これは、とある男性から聞いた話だ。
話しているうちに、彼の声には次第に重い濁りが混じっていった。
最近、彼は街中で「目のない人」をよく見るのだという。盲目ではない。眼球が収まるはずの場所に、やたら深く、黒い空洞が開いている。昼でも夜でも関係なく、ふと視線を向けた先に、気配だけが先に立ち上がるように現れるらしい。
奇妙なのは、その姿そのものよりも「目」だった。人混みの中でも、暗い路地でも、なぜか顔の空洞だけが異様にくっきりと目に入る。見ているというより、吸い寄せられている感覚に近いと彼は言った。
最初に見たのは、自宅近くの交差点だった。信号待ちの間、何気なく電柱の影に視線をやった瞬間、そこに立っていた。距離はあったはずなのに、空洞だけが妙に近く感じられた。見つめ返されたのではない。ただ、視線が逃げ場を失った。
彼の家には、昔から語られている話がある。
祖父が幼い頃に暮らしていた山村で起きた出来事だ。祖父の兄にあたるTという男がいた。酒癖が悪く、暴力的で、村中から恐れられていた。女も子供も関係なく手を出し、止めに入る者がいれば容赦なく殴った。
ある夜、Tは隣人Kの妻に手を出そうとした。それを見たKが飛びかかり、揉み合いになった。だが結果は一方的だった。Kは地面に押さえつけられ、何度も殴られた。顔は原形を失い、最後には両眼球を抉り取られたという。
Tは抉り出した眼球を酒瓶に詰め、「記念だ」と言って笑ったらしい。その後、それを川に捨てたと、酒の席で自慢げに語っていたと伝えられている。
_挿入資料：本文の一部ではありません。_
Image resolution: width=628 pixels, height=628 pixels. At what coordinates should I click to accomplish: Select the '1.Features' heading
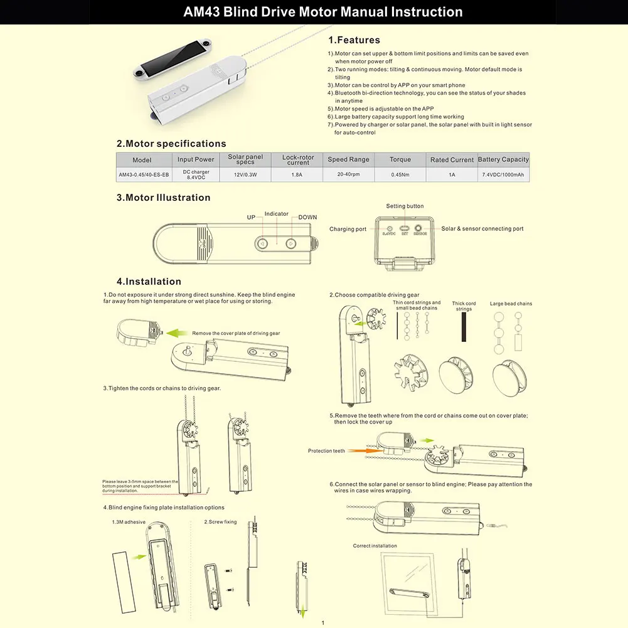pos(354,40)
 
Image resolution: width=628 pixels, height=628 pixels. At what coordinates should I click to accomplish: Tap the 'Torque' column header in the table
pos(400,159)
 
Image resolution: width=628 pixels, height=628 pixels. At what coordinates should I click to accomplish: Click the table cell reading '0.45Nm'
pos(400,174)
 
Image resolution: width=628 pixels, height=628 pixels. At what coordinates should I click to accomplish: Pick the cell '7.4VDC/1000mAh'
pos(503,174)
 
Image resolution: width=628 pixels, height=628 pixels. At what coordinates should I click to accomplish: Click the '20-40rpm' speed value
pos(349,174)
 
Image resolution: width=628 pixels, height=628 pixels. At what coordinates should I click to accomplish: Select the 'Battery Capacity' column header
pos(503,159)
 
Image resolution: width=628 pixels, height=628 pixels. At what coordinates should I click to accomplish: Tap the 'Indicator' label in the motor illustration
pos(276,214)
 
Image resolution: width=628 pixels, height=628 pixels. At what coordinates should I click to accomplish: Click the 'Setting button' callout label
pos(405,206)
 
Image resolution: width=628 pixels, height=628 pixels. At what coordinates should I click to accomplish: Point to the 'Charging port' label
pos(348,229)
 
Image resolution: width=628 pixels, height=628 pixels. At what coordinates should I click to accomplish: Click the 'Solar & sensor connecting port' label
pos(482,229)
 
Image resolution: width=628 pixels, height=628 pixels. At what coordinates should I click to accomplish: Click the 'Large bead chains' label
pos(511,304)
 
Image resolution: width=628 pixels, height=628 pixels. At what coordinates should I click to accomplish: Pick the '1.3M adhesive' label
pos(129,521)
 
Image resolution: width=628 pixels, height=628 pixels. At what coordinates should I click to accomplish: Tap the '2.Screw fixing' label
pos(220,521)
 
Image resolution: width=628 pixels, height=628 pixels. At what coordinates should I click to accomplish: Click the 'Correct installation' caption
pos(375,546)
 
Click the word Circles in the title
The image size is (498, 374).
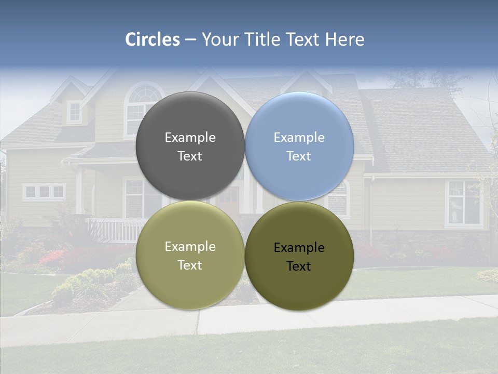[x=152, y=39]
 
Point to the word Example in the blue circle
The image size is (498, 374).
[x=299, y=138]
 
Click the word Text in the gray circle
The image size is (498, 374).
[x=190, y=156]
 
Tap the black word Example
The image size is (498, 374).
[x=299, y=248]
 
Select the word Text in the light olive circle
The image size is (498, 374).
[x=190, y=265]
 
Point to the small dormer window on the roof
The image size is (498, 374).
[x=75, y=111]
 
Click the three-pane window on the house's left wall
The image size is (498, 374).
[x=44, y=192]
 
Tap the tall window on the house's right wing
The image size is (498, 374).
[x=463, y=203]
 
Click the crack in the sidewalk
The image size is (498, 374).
[x=198, y=323]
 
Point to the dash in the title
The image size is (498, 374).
[x=190, y=39]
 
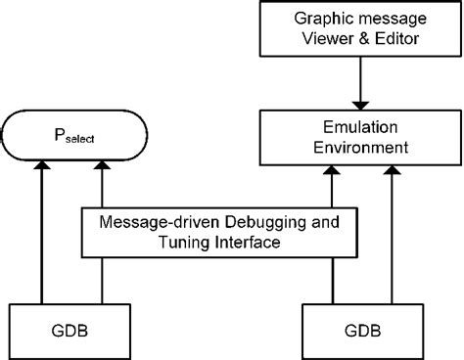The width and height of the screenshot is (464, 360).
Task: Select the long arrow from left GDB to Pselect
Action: [x=42, y=235]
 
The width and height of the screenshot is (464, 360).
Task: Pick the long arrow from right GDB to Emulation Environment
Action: [x=392, y=235]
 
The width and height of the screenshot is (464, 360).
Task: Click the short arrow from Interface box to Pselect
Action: [x=101, y=186]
Kの家族は何も言えず、村全体が沈黙した。
ほどなくして、一族は村を追われた。
それからというもの、Tの血筋には奇妙なことが続いた。T自身は晩年、眼が腐る病にかかり、視力を失ったまま死んだ。祖父も失明し、父もまた、原因不明の視力低下に苦しんでいる。
そして必ず、一族の誰かが「目のない人」を見る。
父も若い頃、何度も見たと言っていたそうだ。遠くに立っているだけで、決して近づいてこない存在。それが、ある時を境に、彼自身にも見えるようになった。
それがKなのか、Tの行為そのものが形を取ったものなのか、彼には分からない。ただ、見た瞬間に理解してしまうのだという。これは逃げられないものだと。
数日後、再び彼に会った。
落ち着かない様子で、彼は言った。
「昨日、家の中にいた」
玄関に立っていたらしい。こちらを向いて、動かずに。いつもは距離を保っていたそれが、とうとう境界を越えてきた。
彼はそれ以上、何も言えなかった。
話を聞き終えたとき、私は妙な感覚に襲われた。彼が語った「目のない人」の空洞が、話を聞いているこちらにまで向けられているような気がしたのだ。
それ以来、街の片隅で、ふと黒い抜け落ちた場所に視線が吸い込まれることがある。見間違いだと思いたいが、なぜか目を逸らすことができない。